◆ Written request
Rewrite every line of the material from the line containing "Date Of YOUR" through the end of the material, both ends included. Shift each coordinate in the answers by -26, and omit the pictures.

** Begin Material for the task **

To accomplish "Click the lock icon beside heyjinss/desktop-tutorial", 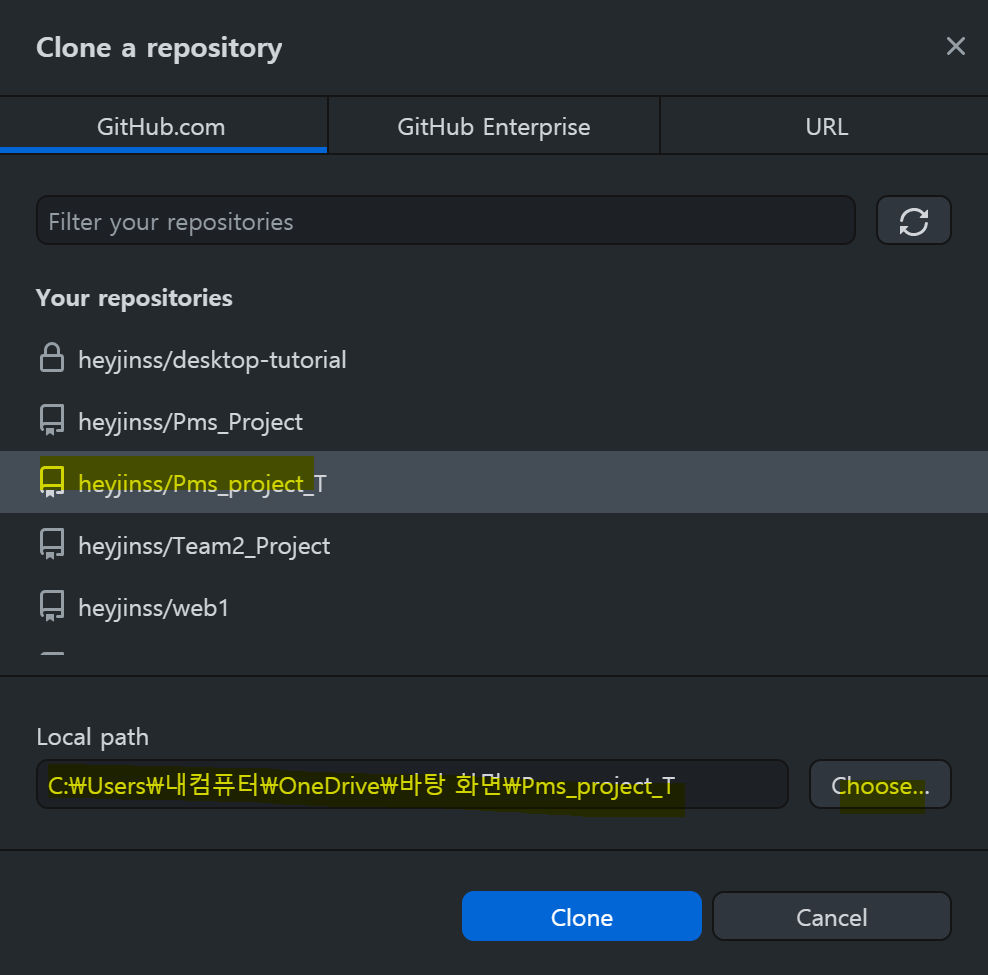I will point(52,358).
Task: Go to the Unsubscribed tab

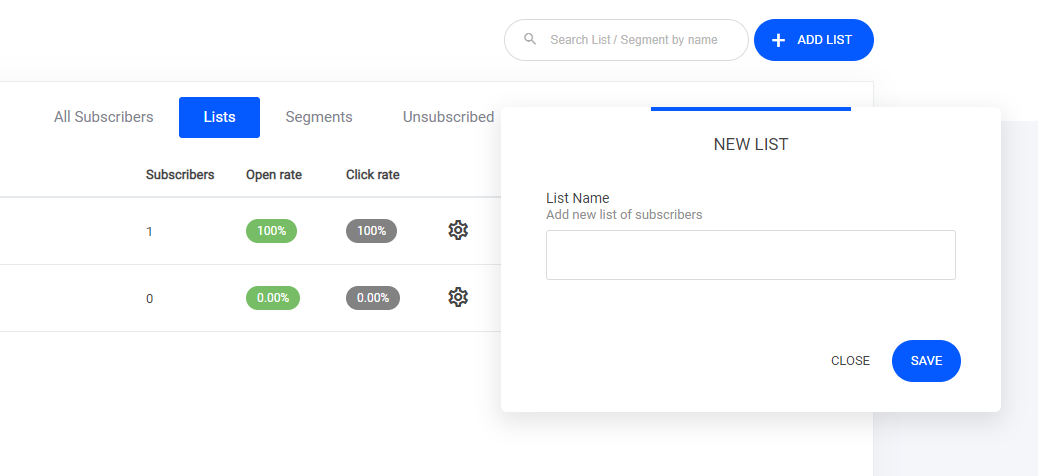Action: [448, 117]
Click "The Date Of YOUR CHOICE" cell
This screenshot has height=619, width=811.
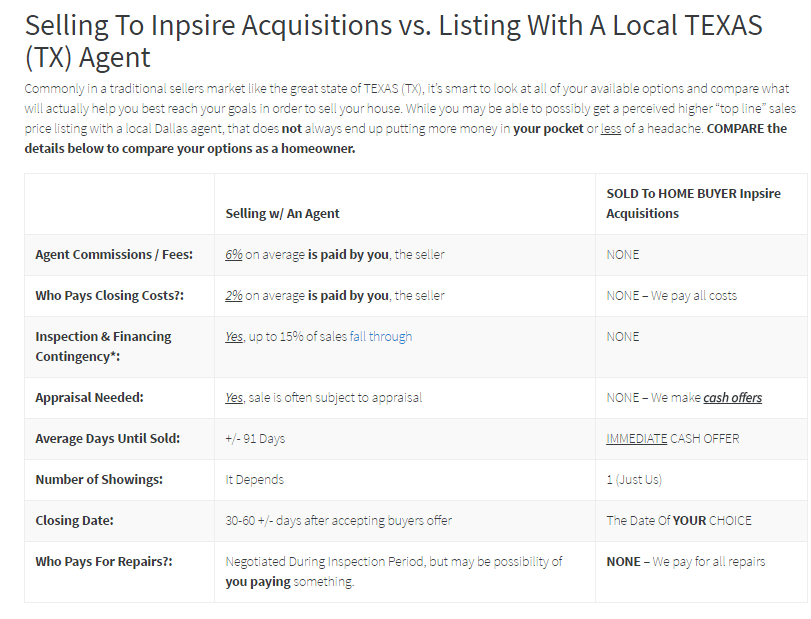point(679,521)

** End Material for the task **

◆ Solution for this task
Click "The Date Of YOUR CHOICE" cell
This screenshot has height=619, width=811.
point(653,495)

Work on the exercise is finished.